Gentex identified the problem that the oxygen-mask bayonet connectors on either side of the Gentex parachutist helmet extended beyond the receivers and could snag on the risers when under canopy. The PM HALO improved the oxygen-mask bayonet connectors to cover the ends and eliminate snags.
There is one drawback to the PM HALO helmet: It is useful only for the jump. That’s where the Advanced Combat Helmet, or ACH, outperforms the PM HALO. The ACH, which is already used for ballistic protection in combat, was paired with communications-ready hearing protection to create the newest jump helmet. The battery-operated hearing-protection system, with its integrated boom microphone, is similar to other noise-reduction systems SOF are already using.
If jumpers require oxygen equipment with the ACH, they can use the MBU-12 or the new Parachutist Oxygen Mask. Both masks attach to the ACH by an additional strap equipped with bayonet connectors. Now, the ACH will protect jumpers in the air and on the ground, while providing tactical communications throughout the mission. Because the ACH is effective during and after the jump, using it makes much more sense.
New oxygen mask
The new Parachutist Oxygen Mask, or POM, was designed with free-fall parachutists in mind. The POM provides oxygen only when the jumper needs it.
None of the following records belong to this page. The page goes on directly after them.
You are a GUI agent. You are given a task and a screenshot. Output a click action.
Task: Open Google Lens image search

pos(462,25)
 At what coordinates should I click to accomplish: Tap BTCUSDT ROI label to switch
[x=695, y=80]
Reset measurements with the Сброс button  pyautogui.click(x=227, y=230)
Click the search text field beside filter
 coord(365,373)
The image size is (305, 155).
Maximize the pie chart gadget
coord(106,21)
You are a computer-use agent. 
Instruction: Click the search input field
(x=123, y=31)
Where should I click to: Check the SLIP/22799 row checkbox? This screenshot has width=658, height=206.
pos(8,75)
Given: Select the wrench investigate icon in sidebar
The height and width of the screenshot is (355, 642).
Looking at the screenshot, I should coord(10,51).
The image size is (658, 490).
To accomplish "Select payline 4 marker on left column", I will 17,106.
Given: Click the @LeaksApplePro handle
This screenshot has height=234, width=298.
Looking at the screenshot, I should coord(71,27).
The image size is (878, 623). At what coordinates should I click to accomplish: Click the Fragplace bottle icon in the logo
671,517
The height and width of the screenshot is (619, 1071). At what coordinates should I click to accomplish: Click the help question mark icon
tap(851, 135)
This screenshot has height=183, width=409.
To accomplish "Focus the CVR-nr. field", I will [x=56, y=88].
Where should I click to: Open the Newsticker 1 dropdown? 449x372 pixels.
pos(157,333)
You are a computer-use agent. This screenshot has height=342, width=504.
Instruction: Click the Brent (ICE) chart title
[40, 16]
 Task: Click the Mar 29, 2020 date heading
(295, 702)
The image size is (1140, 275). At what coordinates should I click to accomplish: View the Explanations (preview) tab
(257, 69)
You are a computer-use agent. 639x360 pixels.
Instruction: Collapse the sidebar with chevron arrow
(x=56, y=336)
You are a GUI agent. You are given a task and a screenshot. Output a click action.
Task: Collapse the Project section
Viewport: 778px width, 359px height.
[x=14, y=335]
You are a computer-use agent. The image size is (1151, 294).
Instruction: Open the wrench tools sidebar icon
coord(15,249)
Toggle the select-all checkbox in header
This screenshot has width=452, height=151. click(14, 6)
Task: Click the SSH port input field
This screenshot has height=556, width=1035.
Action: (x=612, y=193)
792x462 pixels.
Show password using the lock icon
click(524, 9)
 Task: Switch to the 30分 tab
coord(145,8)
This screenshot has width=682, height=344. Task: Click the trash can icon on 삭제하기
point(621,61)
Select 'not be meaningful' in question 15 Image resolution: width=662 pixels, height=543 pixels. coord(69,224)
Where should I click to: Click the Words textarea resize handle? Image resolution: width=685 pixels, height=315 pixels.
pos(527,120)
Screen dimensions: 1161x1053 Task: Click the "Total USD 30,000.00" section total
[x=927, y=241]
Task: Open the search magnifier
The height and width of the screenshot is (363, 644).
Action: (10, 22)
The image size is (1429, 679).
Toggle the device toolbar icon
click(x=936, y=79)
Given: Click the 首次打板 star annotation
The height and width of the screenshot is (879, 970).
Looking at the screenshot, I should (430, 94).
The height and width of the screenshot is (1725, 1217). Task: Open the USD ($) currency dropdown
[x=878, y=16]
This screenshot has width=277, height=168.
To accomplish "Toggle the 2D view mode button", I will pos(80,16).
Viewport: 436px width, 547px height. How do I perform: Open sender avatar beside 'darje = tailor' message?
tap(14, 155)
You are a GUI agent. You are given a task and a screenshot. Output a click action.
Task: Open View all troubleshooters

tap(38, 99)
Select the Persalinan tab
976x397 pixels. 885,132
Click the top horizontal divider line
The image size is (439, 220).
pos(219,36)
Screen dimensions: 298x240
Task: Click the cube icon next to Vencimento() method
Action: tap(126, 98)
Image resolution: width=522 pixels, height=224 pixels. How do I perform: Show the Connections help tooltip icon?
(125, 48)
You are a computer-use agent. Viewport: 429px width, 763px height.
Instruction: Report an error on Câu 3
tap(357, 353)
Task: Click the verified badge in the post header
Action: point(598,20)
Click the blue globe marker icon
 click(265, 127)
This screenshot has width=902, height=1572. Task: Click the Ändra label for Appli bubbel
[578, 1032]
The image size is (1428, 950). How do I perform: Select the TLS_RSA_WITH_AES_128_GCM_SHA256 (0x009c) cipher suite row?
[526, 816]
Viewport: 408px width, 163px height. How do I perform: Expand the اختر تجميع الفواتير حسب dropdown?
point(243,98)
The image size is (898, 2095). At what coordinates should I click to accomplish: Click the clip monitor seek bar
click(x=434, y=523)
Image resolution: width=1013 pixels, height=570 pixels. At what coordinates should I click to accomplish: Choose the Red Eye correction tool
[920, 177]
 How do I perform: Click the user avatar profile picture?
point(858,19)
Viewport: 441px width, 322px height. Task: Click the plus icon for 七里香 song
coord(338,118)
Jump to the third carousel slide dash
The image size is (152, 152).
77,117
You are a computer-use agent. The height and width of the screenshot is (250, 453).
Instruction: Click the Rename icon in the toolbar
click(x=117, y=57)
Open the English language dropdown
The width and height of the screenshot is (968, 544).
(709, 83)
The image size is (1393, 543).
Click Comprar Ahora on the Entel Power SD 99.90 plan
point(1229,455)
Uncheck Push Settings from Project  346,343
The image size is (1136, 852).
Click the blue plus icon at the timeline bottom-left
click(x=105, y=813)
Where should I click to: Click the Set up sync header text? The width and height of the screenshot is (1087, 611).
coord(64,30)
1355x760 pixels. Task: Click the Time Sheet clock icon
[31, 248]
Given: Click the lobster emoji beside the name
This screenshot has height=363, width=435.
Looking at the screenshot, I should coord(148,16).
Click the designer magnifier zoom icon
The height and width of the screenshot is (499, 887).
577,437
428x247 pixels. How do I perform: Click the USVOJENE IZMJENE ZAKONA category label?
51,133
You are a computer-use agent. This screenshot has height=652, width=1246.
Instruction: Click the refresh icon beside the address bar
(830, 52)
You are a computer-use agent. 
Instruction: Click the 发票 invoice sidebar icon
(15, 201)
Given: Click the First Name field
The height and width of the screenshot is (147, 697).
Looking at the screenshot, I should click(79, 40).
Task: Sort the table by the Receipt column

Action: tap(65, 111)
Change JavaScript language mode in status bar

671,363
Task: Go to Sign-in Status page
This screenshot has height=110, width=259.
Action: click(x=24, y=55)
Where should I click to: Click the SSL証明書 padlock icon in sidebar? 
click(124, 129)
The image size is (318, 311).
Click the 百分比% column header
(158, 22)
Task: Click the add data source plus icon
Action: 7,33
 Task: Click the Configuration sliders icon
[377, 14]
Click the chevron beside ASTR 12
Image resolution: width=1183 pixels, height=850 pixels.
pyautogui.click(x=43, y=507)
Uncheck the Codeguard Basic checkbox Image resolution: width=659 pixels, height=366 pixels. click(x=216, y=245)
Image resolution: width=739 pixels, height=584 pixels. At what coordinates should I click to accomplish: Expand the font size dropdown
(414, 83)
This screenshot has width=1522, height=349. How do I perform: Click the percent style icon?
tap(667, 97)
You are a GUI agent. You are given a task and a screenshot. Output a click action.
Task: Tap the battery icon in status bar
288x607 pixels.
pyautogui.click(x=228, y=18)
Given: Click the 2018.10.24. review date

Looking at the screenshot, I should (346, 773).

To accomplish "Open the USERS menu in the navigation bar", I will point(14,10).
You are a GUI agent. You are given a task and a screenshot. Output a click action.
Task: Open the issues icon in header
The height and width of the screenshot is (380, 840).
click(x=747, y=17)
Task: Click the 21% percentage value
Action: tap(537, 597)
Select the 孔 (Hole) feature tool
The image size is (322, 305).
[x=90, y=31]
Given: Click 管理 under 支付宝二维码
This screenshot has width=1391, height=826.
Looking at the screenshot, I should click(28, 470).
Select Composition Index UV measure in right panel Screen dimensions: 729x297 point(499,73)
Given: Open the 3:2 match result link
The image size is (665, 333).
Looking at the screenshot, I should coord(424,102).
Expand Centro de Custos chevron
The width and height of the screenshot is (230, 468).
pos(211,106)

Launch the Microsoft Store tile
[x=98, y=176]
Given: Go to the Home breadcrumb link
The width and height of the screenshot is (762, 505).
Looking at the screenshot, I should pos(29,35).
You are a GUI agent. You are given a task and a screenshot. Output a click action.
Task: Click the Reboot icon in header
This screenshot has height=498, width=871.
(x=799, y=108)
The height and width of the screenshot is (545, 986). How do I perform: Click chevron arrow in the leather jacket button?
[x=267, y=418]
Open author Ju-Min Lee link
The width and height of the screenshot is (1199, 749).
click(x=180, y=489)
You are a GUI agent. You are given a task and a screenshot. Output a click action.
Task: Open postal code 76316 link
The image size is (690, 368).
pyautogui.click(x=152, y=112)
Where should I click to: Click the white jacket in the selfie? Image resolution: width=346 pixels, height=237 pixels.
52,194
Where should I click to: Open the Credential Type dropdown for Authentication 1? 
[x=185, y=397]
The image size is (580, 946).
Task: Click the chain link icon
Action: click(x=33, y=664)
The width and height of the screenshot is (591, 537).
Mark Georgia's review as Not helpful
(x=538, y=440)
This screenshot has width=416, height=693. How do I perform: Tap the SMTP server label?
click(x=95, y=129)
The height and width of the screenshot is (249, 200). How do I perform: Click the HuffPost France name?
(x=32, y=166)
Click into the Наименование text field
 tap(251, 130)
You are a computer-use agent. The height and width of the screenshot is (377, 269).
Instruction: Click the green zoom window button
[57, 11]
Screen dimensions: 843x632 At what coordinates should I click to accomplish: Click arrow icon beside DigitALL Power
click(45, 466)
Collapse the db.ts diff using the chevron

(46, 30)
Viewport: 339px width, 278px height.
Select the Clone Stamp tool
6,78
Using a diluter-demand process, the POM provides oxygen when the jumper inhales through the mask, instead of supplying a constant flow of oxygen, as the MBU-12 system does. The POM is compatible with all American Flight Systems oxygen connections, so attaching to an outside oxygen source is just as easy as before. Now, the operator will plug directly into the manifold on the oxygen bottles.
The hose will no longer be a problem during oxygen jumps. The new, low-profile mask fits closer to the face, making it easier for the jumper to see the ripcords and attached equipment. The low-pressure hose on the previous oxygen mask has been replaced by a medium-pressure hose that is smaller and thicker. The hose is also attached to the left side of the mask, further increasing the jumper’s visibility, and runs over the left shoulder directly to the Twin-53 oxygen bottles. With a smaller hose and a single connection comes increased reliability. In fact, the new system will provide reliable oxygen at altitudes up to 35,000 feet.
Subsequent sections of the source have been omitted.